2nd Dist. CA:   Failure to Name Owners in
FEHA Claim Bars Inclusion in Civil Case
 

A restaurant worker sued under the FEHA for sexual harassment involving a manager and co-worker and included the business owners in her lawsuit.  Although the restaurant's name had originally been included in her pre-litigation FEHA claim, the specific owners had not.

Before trial, the business owners' motion for summary judgment was granted, dismissing them from the case. The trial court ruled that the worker had not exhausted her administrative remedies against these owners before proceeding to trial on her lawsuit.

At trial, the worker won damages against both co-workers but appealed the summary judgment dismissing the owners from her suit. She argued that the owners were simply the alter-egos of the restaurant (which she had named in her original administrative claim with CFEHA) and, thus, should not have been dismissed in the subsequent civil action.

The appellate court, in this unpublished decision, agreed with the trial court's dismissal of the owners and denied the worker's appeal.

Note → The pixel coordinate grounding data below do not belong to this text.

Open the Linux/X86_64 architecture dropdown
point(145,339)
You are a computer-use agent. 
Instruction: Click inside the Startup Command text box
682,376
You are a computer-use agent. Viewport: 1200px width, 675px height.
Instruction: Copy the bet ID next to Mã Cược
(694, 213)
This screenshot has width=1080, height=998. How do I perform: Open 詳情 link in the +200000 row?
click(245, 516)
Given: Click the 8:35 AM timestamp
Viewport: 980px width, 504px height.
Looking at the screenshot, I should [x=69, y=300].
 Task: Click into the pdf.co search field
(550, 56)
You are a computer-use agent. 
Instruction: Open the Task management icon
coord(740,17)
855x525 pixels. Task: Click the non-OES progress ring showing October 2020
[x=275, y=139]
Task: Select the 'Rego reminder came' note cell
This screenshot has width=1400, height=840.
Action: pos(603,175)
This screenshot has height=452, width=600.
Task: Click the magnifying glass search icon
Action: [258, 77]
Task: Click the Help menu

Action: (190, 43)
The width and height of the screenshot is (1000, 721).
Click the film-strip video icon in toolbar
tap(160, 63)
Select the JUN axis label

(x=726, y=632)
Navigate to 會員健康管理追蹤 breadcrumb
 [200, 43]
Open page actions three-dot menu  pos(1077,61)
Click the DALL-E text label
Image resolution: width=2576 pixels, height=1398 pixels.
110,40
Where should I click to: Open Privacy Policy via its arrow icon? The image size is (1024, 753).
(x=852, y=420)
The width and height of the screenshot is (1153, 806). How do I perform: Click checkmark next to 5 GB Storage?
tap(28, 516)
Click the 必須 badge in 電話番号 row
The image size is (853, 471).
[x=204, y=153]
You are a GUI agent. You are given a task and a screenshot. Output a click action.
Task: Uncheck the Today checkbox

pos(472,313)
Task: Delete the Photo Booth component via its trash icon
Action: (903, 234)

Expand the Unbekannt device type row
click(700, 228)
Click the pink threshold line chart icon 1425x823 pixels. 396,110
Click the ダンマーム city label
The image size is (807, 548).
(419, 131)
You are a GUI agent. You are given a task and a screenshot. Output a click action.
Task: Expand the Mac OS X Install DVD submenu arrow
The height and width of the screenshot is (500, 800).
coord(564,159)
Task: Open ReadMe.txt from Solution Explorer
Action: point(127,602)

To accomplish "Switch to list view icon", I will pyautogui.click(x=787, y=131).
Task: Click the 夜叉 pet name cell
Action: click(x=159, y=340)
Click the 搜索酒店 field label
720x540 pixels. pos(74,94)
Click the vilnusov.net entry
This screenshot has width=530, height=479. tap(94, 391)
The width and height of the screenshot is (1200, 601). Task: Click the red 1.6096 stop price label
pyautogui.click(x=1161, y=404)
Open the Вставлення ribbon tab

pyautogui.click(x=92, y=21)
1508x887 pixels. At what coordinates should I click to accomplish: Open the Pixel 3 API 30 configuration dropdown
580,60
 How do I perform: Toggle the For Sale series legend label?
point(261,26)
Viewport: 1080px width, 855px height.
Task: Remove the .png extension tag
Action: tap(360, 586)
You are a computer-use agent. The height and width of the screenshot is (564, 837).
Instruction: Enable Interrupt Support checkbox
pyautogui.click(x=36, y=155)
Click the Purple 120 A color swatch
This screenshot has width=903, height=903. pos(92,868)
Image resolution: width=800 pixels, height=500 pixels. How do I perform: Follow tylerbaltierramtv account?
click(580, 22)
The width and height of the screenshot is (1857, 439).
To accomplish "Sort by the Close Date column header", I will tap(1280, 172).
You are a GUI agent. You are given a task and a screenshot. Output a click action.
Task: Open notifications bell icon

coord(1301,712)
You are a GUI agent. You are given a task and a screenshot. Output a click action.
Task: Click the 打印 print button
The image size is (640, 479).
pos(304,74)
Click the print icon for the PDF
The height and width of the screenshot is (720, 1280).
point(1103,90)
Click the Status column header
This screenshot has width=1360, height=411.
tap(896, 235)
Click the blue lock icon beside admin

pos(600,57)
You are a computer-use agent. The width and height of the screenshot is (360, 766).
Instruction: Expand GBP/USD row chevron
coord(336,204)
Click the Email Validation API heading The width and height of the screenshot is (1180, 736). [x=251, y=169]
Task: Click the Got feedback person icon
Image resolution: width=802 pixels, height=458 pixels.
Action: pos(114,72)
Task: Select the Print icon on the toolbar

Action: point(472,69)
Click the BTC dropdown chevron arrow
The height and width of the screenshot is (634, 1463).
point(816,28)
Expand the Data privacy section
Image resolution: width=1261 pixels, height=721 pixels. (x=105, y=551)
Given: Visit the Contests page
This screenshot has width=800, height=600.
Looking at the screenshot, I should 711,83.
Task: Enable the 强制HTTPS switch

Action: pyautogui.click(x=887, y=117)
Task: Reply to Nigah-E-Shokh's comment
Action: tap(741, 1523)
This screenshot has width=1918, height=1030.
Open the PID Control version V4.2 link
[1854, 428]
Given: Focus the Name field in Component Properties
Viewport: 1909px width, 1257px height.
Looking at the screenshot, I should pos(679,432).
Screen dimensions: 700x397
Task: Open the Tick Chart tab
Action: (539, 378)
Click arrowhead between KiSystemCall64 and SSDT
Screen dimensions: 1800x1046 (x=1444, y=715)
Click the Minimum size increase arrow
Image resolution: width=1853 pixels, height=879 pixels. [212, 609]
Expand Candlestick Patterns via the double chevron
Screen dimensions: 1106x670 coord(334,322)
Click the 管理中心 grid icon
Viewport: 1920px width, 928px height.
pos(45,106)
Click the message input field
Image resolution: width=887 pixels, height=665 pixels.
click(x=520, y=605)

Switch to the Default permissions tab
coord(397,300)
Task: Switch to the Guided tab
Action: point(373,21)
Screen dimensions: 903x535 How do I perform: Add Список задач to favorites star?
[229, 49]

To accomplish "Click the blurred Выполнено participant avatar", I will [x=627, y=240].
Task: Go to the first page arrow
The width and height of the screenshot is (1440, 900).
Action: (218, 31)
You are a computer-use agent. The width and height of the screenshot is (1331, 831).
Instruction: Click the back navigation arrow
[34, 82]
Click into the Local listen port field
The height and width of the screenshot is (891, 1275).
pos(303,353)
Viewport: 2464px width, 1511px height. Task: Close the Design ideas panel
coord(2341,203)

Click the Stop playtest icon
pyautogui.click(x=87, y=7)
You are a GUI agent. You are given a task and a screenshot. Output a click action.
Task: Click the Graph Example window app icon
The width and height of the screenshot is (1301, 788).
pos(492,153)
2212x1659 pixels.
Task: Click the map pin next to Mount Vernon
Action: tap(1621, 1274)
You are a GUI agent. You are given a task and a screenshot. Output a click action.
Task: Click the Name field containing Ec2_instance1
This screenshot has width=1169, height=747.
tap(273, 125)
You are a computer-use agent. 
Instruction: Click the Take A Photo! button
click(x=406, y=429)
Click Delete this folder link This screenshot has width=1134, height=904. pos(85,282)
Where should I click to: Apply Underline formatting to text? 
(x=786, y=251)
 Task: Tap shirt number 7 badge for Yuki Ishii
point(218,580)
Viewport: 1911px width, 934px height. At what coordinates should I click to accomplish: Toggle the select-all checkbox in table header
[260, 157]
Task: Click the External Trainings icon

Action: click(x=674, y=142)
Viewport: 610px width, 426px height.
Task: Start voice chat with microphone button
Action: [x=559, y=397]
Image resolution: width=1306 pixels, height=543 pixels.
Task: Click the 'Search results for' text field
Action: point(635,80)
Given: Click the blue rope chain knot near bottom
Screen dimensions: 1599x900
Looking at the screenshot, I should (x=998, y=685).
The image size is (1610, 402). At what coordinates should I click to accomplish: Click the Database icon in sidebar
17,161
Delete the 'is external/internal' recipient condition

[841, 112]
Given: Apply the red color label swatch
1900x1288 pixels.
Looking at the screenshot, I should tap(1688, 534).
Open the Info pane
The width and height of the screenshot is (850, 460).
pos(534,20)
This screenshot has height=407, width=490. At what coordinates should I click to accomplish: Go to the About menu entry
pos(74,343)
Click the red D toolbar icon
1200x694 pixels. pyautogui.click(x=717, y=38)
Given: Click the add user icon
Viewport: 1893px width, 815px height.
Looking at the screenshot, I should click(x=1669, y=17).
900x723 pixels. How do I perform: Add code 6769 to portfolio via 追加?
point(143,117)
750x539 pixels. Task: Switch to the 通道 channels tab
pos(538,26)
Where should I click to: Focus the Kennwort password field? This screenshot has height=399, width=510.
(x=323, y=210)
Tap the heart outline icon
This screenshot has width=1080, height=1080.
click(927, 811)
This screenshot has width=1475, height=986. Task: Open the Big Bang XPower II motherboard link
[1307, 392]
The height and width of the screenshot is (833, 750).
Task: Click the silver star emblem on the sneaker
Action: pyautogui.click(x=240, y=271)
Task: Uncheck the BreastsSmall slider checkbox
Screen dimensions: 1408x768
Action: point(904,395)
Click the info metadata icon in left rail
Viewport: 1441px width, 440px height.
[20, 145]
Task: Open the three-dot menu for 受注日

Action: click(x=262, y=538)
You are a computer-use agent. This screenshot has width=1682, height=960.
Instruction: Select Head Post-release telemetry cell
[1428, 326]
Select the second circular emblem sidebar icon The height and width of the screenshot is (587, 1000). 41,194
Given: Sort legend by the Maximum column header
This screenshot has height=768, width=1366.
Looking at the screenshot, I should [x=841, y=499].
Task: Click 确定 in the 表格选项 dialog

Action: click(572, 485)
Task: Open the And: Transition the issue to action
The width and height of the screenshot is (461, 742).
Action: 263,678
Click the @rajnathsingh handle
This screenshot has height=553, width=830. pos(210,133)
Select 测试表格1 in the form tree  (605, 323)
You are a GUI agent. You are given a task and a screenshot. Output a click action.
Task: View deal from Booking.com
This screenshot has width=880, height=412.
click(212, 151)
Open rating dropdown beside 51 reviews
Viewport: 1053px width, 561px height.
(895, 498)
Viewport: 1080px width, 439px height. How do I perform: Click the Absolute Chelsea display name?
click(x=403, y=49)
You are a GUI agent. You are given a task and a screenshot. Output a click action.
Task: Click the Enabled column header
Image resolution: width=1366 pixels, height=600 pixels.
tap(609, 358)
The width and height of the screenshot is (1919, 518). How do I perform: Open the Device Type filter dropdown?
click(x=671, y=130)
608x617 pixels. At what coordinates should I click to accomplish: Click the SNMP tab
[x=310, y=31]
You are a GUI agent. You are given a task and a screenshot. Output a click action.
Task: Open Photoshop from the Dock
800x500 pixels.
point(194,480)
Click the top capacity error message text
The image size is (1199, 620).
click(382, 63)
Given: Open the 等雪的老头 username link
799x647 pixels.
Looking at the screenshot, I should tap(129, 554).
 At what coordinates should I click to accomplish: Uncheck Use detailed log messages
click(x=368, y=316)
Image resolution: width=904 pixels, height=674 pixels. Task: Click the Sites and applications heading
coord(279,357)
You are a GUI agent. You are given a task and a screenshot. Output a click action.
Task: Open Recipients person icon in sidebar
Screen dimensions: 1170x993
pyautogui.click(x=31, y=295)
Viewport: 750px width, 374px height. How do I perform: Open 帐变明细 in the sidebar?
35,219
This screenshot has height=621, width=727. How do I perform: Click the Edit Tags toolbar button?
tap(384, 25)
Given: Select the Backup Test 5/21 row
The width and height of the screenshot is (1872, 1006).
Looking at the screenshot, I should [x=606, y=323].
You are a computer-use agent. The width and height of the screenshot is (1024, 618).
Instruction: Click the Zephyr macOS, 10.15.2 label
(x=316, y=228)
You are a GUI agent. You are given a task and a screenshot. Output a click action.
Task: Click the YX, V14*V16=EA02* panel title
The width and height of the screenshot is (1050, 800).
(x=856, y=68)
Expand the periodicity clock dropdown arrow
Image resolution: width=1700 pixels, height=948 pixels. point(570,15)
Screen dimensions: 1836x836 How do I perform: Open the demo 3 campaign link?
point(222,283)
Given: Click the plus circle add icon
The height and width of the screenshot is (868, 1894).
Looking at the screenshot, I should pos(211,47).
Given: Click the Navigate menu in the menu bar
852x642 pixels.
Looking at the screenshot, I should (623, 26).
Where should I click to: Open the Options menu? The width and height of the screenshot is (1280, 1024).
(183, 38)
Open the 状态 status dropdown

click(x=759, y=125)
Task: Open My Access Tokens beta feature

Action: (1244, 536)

It first pointed out the requirement of exhausting administrative remedies:

"As our Supreme Court has explained, 'under the FEHA, the employee must exhaust the administrative remedy provided by the statute by filing a complaint with the Department of Fair Employment and Housing (Department)...' The primary purpose of this requirement is to facilitate the investigation and conciliation processes of the DFEH."

It then outlined the specific requirements of any such administrative claim, as spelled out by Government Code Section 12960(b), which requires that a DFEH charge:

"'shall state the name and address of the person [or] employer . . . alleged to have committed the unlawful practice complained of, and . . . shall set forth the particulars thereof '. . . . "

The Court ruled that an alter ego argument was reserved for situations where an injustice would otherwise occur during the administrative procedure process.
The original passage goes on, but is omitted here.